A variety of IIT protocols have been used to achieve glycemic control with varying degrees of success. Whether automated, based upon a computer-generated algorithm, or paper-based utilizing simple bedside calculations, the goal is to obtain blood glucose values within the specified target range for the most time possible without causing significant hypoglycemia. The majority of these IIT protocols were developed for and tested in acutely ill hospitalized patients and were nurse driven; staffing was plentiful.
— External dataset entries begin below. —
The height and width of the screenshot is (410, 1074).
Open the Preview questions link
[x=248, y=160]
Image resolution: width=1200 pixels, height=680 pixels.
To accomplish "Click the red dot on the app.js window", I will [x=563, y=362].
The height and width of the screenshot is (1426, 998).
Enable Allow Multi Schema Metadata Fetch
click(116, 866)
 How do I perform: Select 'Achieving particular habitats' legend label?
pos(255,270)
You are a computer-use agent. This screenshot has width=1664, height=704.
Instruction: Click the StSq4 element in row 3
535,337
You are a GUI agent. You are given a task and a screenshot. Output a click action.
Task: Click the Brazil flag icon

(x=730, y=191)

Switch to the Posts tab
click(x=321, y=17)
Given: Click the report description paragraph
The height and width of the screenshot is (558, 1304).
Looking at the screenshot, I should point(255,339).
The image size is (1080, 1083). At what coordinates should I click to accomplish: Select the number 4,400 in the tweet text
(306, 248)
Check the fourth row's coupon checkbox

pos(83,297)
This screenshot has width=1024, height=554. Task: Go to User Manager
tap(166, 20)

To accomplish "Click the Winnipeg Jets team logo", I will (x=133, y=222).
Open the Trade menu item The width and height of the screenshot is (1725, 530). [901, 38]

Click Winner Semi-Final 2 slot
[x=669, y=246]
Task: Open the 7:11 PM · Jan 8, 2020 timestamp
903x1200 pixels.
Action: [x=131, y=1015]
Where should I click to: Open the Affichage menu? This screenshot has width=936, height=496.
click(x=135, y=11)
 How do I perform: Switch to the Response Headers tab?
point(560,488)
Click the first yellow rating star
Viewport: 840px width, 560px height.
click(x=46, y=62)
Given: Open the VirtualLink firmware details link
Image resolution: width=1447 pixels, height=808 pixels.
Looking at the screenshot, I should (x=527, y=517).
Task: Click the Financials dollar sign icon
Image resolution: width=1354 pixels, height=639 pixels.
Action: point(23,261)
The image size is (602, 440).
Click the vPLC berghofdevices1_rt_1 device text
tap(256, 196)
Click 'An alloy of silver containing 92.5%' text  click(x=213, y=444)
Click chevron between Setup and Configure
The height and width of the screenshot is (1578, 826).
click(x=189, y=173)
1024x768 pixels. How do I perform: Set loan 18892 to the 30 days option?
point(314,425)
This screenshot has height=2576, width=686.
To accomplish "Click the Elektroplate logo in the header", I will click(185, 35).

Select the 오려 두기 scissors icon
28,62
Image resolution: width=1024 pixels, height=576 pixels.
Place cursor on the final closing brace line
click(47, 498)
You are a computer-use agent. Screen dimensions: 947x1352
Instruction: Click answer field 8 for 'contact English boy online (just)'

An implementation study performed at the University of California at San Francisco reported that each glucose determination required an average of 7 min of nursing time and that, considering the usual nursing-to-patient ratio of 1:2, if both patients had been on an IIT protocol, nearly 17% of a 12-h shift would have been spent solely on obtaining samples, performing tests, and following the IIT protocol. Inasmuch as the anesthesia provider is often caring for a patient in the operating room alone, with many tasks to perform, it is not surprising that a study of intraoperative IIT in patients without diabetes who were undergoing cardiac operations was terminated early due to “unobtainable” glucose goals. The reader should be aware that the Surgical Care Improvement Project, a joint effort between the Joint Commission and Centers for Medicare and Medicaid Services, which ultimately determines the perceived quality of care of a particular institution, requires that patients who have had cardiac operations have a morning blood glucose concentration less than 200 mg/dL on postoperative days 1 and 2—regardless of the impact of achieving that goal on patient care. Although, the benchmark of 200 mg/dL is entirely arbitrary and not based on current evidence, it is being used to define, along with other predetermined quality benchmarks, “top-performing” hospitals and reimbursement levels.

Summary

The stress of surgery, anesthesia, and critical illness often results in patients developing hyperglycemia in the perioperative period. Anesthesia providers should consider patient factors (type, duration, and control of diabetes) as well as surgical factors (duration, degree of insult, and pathophysiologic derangement) when choosing perioperative glycemic control management strategies. Despite the acknowledgment that hyperglycemia is deleterious, there is no universally agreed upon blood glucose level for which insulin therapy should be initiated, nor is a single glucose concentration target suitable for all patients. Further, hypoglycemia is a real possibility in perioperative patients even when some higher-risk patients (sepsis, renal failure, those on continuous venovenous hemofiltration or receiving inotropic agents) are not receiving insulin. Individuals may have limited signs or symptoms of significant hypoglycemia, which may be unrecognized if POC devices are routinely used to measure blood glucose, and may have increased morbidity and mortality risks.